**SOURCE RECORDS**:
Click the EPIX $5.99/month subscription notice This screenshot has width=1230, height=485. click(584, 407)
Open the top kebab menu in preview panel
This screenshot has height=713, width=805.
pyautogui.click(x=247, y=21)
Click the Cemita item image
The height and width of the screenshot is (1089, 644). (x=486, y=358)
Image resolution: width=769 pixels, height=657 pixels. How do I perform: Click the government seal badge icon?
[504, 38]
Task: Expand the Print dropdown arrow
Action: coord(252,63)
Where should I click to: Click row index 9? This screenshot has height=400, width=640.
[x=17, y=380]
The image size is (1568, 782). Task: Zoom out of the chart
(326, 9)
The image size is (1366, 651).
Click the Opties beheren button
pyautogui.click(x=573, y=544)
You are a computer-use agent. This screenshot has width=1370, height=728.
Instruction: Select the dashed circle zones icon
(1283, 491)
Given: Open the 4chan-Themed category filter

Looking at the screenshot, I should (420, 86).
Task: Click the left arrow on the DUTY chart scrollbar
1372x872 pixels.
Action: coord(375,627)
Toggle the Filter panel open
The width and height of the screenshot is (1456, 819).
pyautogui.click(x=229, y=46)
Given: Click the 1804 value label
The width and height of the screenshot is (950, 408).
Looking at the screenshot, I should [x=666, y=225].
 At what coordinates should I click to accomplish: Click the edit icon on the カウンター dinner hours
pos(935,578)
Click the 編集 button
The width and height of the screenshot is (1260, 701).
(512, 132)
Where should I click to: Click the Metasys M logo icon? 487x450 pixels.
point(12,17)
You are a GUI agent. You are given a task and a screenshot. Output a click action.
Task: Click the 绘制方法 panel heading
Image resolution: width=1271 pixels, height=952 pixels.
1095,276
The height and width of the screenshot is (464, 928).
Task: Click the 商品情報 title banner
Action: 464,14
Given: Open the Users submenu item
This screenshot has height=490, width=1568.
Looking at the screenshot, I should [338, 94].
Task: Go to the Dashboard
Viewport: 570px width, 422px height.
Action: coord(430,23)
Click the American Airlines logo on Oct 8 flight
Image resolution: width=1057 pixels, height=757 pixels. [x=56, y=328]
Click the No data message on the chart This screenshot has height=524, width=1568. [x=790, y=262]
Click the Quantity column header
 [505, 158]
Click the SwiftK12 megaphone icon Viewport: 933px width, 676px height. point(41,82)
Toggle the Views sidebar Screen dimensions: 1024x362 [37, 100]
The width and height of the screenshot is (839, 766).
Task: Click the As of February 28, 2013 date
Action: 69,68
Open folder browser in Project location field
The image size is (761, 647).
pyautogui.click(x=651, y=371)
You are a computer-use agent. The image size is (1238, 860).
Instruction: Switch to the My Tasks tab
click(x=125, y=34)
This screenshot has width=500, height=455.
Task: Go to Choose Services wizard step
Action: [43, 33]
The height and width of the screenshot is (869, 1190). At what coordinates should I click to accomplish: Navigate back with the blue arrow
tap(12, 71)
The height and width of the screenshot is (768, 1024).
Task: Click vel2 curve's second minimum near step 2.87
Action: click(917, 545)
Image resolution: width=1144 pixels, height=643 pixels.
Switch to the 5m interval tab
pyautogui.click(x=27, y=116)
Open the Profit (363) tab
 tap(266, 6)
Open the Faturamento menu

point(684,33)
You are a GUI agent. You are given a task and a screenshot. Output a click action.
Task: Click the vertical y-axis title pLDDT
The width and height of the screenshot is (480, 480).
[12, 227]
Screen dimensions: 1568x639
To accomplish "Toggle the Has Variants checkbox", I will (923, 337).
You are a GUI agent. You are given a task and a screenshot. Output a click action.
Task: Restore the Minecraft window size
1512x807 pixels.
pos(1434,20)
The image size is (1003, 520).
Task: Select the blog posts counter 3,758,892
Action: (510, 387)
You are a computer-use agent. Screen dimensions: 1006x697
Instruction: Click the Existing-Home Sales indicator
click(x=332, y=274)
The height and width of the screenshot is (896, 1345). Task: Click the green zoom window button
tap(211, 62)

**YOUR OBJECTIVE**: Every entry must be retyped in full, exactly as given.

**FINAL ANSWER**:
Click the EPIX $5.99/month subscription notice This screenshot has width=1230, height=485. click(584, 407)
Open the top kebab menu in preview panel
This screenshot has height=713, width=805.
pyautogui.click(x=247, y=21)
Click the Cemita item image
The height and width of the screenshot is (1089, 644). (x=486, y=358)
Image resolution: width=769 pixels, height=657 pixels. How do I perform: Click the government seal badge icon?
[504, 38]
Task: Expand the Print dropdown arrow
Action: coord(252,63)
Where should I click to: Click row index 9? This screenshot has height=400, width=640.
[x=17, y=380]
The image size is (1568, 782). Task: Zoom out of the chart
(326, 9)
The image size is (1366, 651).
Click the Opties beheren button
pyautogui.click(x=573, y=544)
You are a computer-use agent. This screenshot has width=1370, height=728.
Instruction: Select the dashed circle zones icon
(1283, 491)
Given: Open the 4chan-Themed category filter

Looking at the screenshot, I should (420, 86).
Task: Click the left arrow on the DUTY chart scrollbar
1372x872 pixels.
Action: coord(375,627)
Toggle the Filter panel open
The width and height of the screenshot is (1456, 819).
pyautogui.click(x=229, y=46)
Given: Click the 1804 value label
The width and height of the screenshot is (950, 408).
Looking at the screenshot, I should [x=666, y=225].
 At what coordinates should I click to accomplish: Click the edit icon on the カウンター dinner hours
pos(935,578)
Click the 編集 button
The width and height of the screenshot is (1260, 701).
(512, 132)
Where should I click to: Click the Metasys M logo icon? 487x450 pixels.
point(12,17)
You are a GUI agent. You are given a task and a screenshot. Output a click action.
Task: Click the 绘制方法 panel heading
Image resolution: width=1271 pixels, height=952 pixels.
1095,276
The height and width of the screenshot is (464, 928).
Task: Click the 商品情報 title banner
Action: 464,14
Given: Open the Users submenu item
This screenshot has height=490, width=1568.
Looking at the screenshot, I should [338, 94].
Task: Go to the Dashboard
Viewport: 570px width, 422px height.
Action: coord(430,23)
Click the American Airlines logo on Oct 8 flight
Image resolution: width=1057 pixels, height=757 pixels. [x=56, y=328]
Click the No data message on the chart This screenshot has height=524, width=1568. [x=790, y=262]
Click the Quantity column header
 [505, 158]
Click the SwiftK12 megaphone icon Viewport: 933px width, 676px height. point(41,82)
Toggle the Views sidebar Screen dimensions: 1024x362 [37, 100]
The width and height of the screenshot is (839, 766).
Task: Click the As of February 28, 2013 date
Action: 69,68
Open folder browser in Project location field
The image size is (761, 647).
pyautogui.click(x=651, y=371)
You are a computer-use agent. The image size is (1238, 860).
Instruction: Switch to the My Tasks tab
click(x=125, y=34)
This screenshot has width=500, height=455.
Task: Go to Choose Services wizard step
Action: [43, 33]
The height and width of the screenshot is (869, 1190). At what coordinates should I click to accomplish: Navigate back with the blue arrow
tap(12, 71)
The height and width of the screenshot is (768, 1024).
Task: Click vel2 curve's second minimum near step 2.87
Action: click(917, 545)
Image resolution: width=1144 pixels, height=643 pixels.
Switch to the 5m interval tab
pyautogui.click(x=27, y=116)
Open the Profit (363) tab
 tap(266, 6)
Open the Faturamento menu

point(684,33)
You are a GUI agent. You are given a task and a screenshot. Output a click action.
Task: Click the vertical y-axis title pLDDT
The width and height of the screenshot is (480, 480).
[12, 227]
Screen dimensions: 1568x639
To accomplish "Toggle the Has Variants checkbox", I will (923, 337).
You are a GUI agent. You are given a task and a screenshot. Output a click action.
Task: Restore the Minecraft window size
1512x807 pixels.
pos(1434,20)
The image size is (1003, 520).
Task: Select the blog posts counter 3,758,892
Action: (510, 387)
You are a computer-use agent. Screen dimensions: 1006x697
Instruction: Click the Existing-Home Sales indicator
click(x=332, y=274)
The height and width of the screenshot is (896, 1345). Task: Click the green zoom window button
tap(211, 62)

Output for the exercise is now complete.